Let $T^1 \in [1..\sigma ]^{n_1-1}\#_1$ and $T^2 \in [1..\sigma ]^{n_2-1}\#_2$ be strings. Given a function $g(k)$ that can be evaluated in constant time, and given data structures that support $\mathtt {rangeDistinct}$ queries on ${\mathsf {BWT}}_{T^1}$ and on ${\mathsf {BWT}}_{T^2}$, respectively, we can compute $\kappa (\mathbf {T}_{\infty ,g}^1,\mathbf {T}_{\infty ,g}^2)$ in $O(nd)$ time and in $o(n)$ bits of space in addition to the input, where $n=n_1+n_2$.

Proof

We modify Corollary 2 as follows. Assume that we are processing an internal node $v$ of the generalized suffix tree, let $\ell (v)=W$, and assume that we have computed ${\mathtt {repr}}'(aW)$ for all the left extensions $aW$ of $W$. In addition to pushing ${\mathtt {repr}}'(aW)$ onto the stack, we also push value $\mathtt {prefixSum}(aW)=\sum _{i=1}^{|W|+1}g(i)^2$ with it, where $\mathtt {prefixSum}(aW) = \mathtt {prefixSum}(W)+g(|W|+1)^2$. When we pop ${\mathtt {repr}}'(aW)$, we compute its contributions to $N$ and $D^i$ as described in Corollary 2, but replacing $|aW|$ by $\mathtt {prefixSum}(aW)$. We initialize $D^i$ to $\sum _{j=1}^{n_{i}-1}g(j)^2$.

Corollary 3 can clearly support distinct weight functions for $T^1$ and $T^2$. For some functions, like $\epsilon ^{|W|}$, prefix sums can be computed in closed form [16], thus there is no need to push $\mathtt {prefixSum}$ values on the stack. Another frequent weighting scheme for a string $W$ associates a score $q(c)$ to every character $c$ of $W$, and it weights $W$ by e.g. $q(W)=\prod _{i=1}^{|W|}q(W[i])$. In this case we could just push $\mathtt {prefixSum}(V) = \sum _{i=1}^{|V|} \prod _{j=1}^{i}q(V[j])^2$ onto the stack, where $V=aW$ and $\mathtt {prefixSum}(V) = q(a)^2 \cdot (1 + \mathtt {prefixSum}(W))$. A similar weighting scheme can be used for $k$-mers as well.
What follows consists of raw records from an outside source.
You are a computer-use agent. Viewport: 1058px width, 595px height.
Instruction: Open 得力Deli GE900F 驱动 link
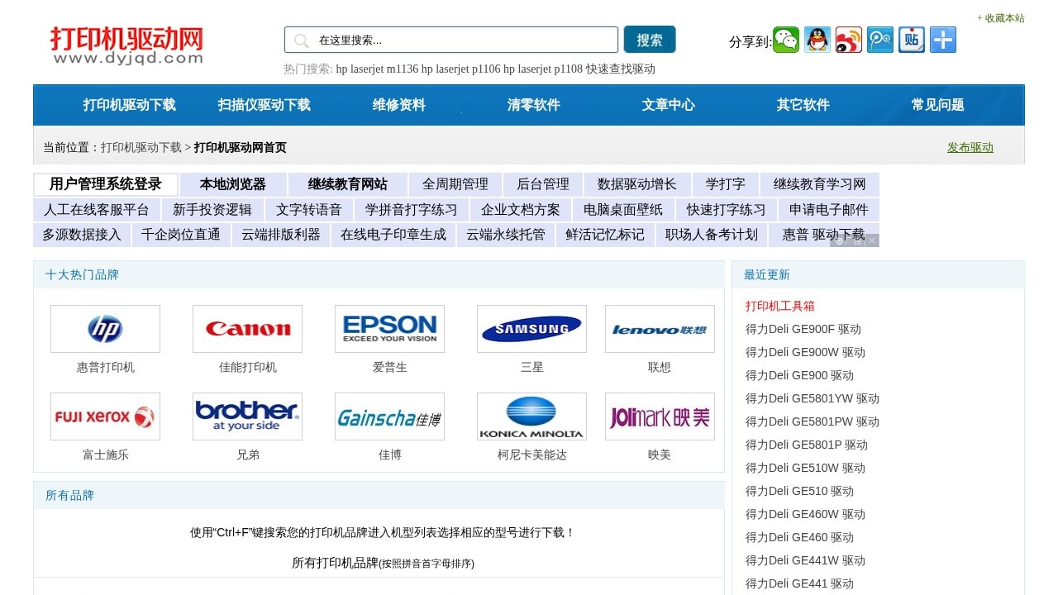[x=803, y=329]
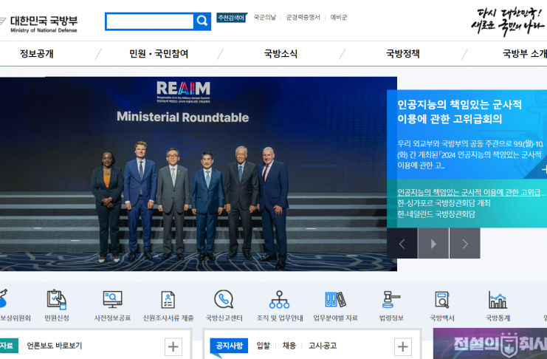Play the banner slideshow
This screenshot has width=547, height=359.
[x=433, y=244]
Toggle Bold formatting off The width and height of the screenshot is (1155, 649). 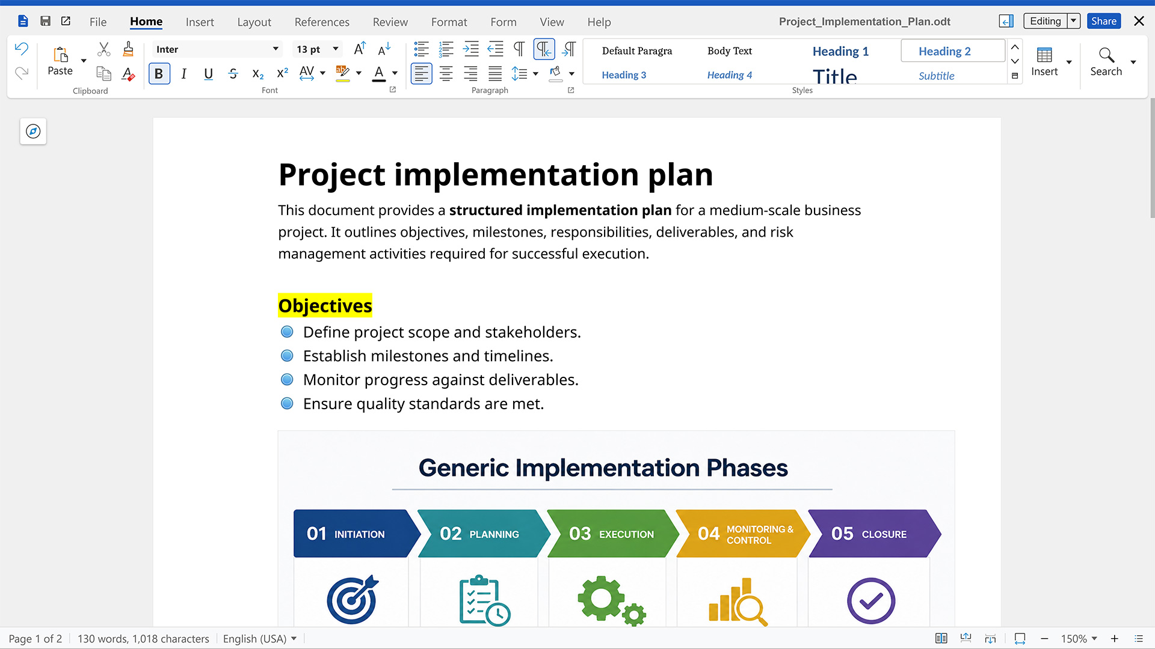pyautogui.click(x=159, y=74)
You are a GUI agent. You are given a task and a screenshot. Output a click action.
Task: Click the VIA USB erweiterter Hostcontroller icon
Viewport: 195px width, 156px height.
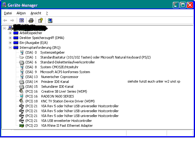(x=21, y=121)

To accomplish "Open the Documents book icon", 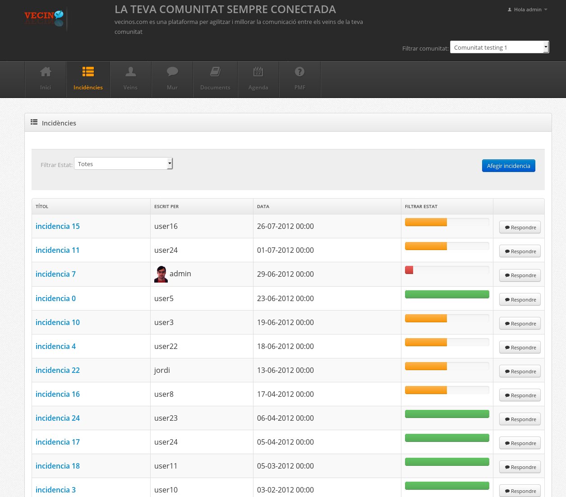I will [x=215, y=72].
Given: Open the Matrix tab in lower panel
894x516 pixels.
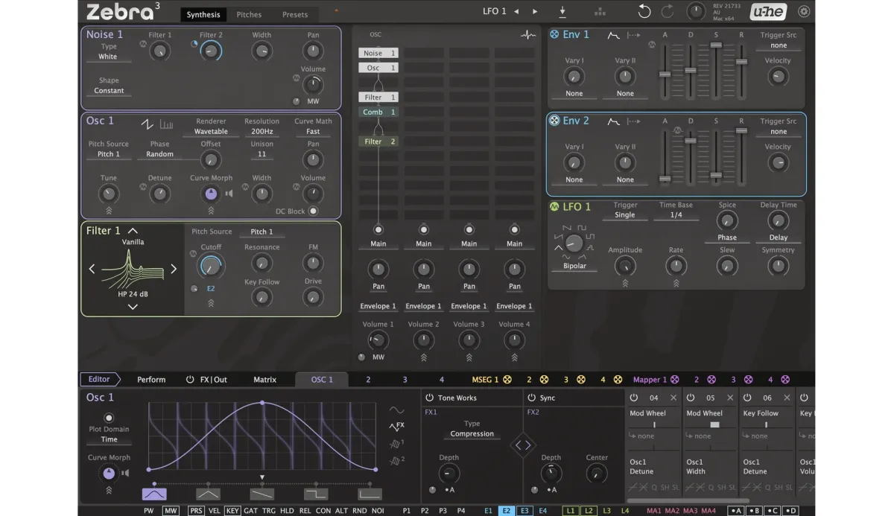Looking at the screenshot, I should click(x=264, y=380).
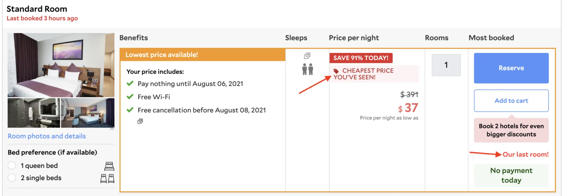The height and width of the screenshot is (196, 562).
Task: Click the red price tag icon
Action: tap(336, 71)
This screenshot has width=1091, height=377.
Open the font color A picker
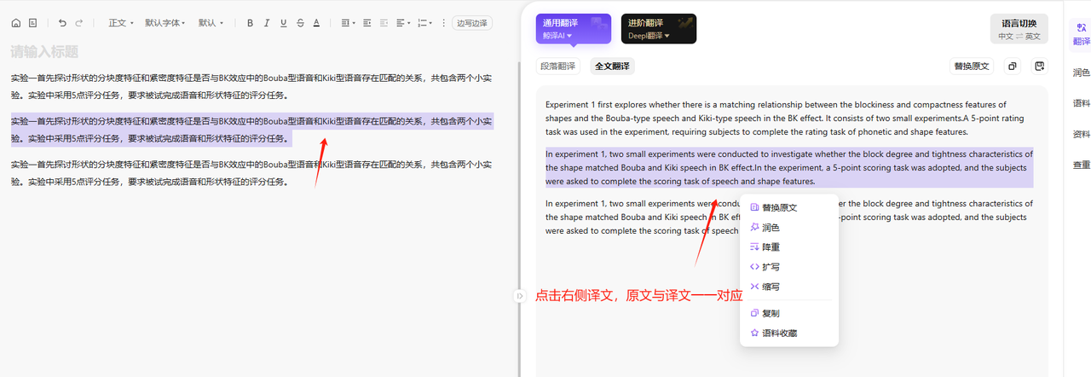click(x=316, y=23)

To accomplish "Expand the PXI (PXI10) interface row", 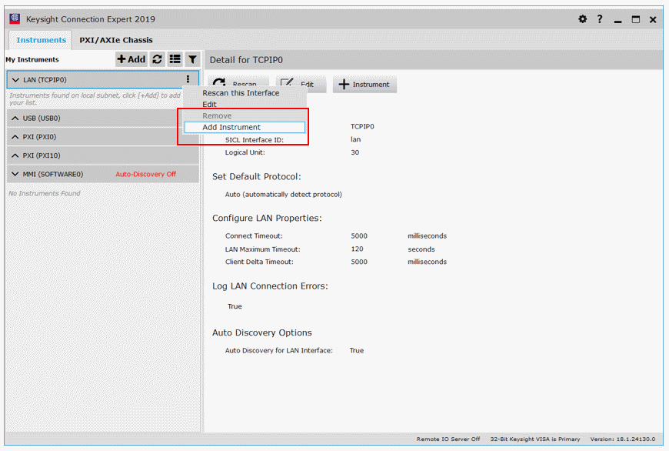I will (15, 155).
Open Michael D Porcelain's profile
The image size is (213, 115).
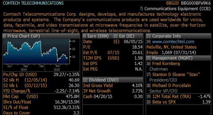(172, 85)
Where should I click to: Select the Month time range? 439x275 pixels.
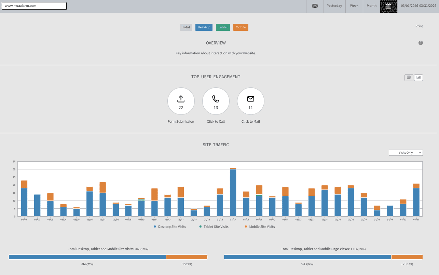371,6
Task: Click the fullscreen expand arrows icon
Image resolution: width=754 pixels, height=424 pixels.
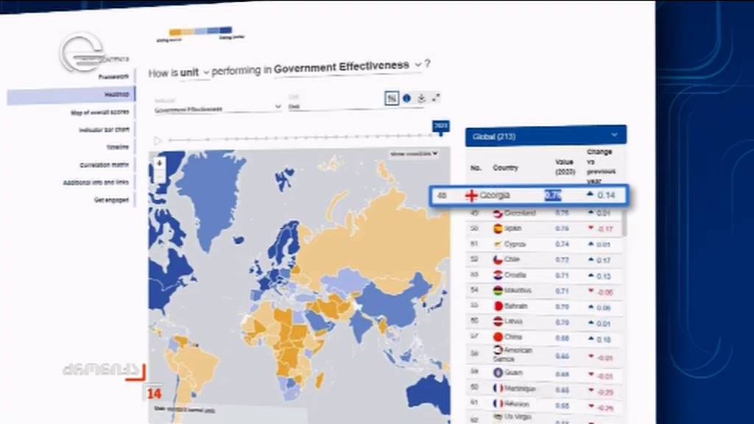Action: [436, 98]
Let $\mathbf {T}_{k,q}$ be a version of $\mathbf {T}_k$ such that $\mathbf {T}_{k,q}[W]=f_{T}(W)-(|T|-|W|)q(W)$ for every $W \in [1..\sigma ]^k$, and consider the following distances defined in [13]:

$$\begin{aligned} D_{2}^{s}(\mathbf {T}^1_{k,q},\mathbf {T}^2_{k,q})= & {} \sum _{W} \mathbf {T}^1_{k,q}[W]\mathbf {T}^2_{k,q}[W] / \sqrt{(\mathbf {T}^1_{k,q}[W])^2 + (\mathbf {T}^2_{k,q}[W])^2} \\ D_{2}^{*}(\mathbf {T}^1_{k,q},\mathbf {T}^2_{k,q})= & {} \sum _{W} \mathbf {T}^1_{k,q}[W]\mathbf {T}^2_{k,q}[W] / \left( \sqrt{(n_1-k)(n_2-k)} \cdot q(W) \right) \end{aligned}$$

where $W$ ranges over all strings in $[1..\sigma ]^k$. We can compute such distances using just a minor modification to Theorem 4:

Corollary 4

Let $T^1 \in [1..\sigma ]^{n_1-1}\#_1$ and $T^2 \in [1..\sigma ]^{n_2-1}\#_2$ be strings. Given an integer $k$ and data structures that support $\mathtt {rangeDistinct}$ queries on ${\mathsf {BWT}}_{T^1}$ and on ${\mathsf {BWT}}_{T^2}$, respectively, we can compute $D_{2}^{s}(\mathbf {T}^1_{k,p},\mathbf {T}^2_{k,p})$ and $D_{2}^{*}(\mathbf {T}^1_{k,p},\mathbf {T}^2_{k,p})$ in $O(nd)$ time and in $\lambda \log {\sigma }+o(n)$ bits of space in addition to the input, where $n=n_1+n_2$ and $\lambda $ is the length of the longest repeat in $T^{1}T^2$.

Proof

We proceed as in Theorem 4, pushing on the stack value $q(W,k)=\prod _{j=1}^{k}q(W[j])$ in addition to ${\mathtt {repr}}'(W)$, and maintaining a separate stack of characters to represent the string we are processing during the depth-first traversal of the generalized suffix-link tree. We set $q(aW,k)=q(a) \cdot q(W,k) / q(b)$, where $b$ is the $k$th character from the top of the character stack when we are processing $W$.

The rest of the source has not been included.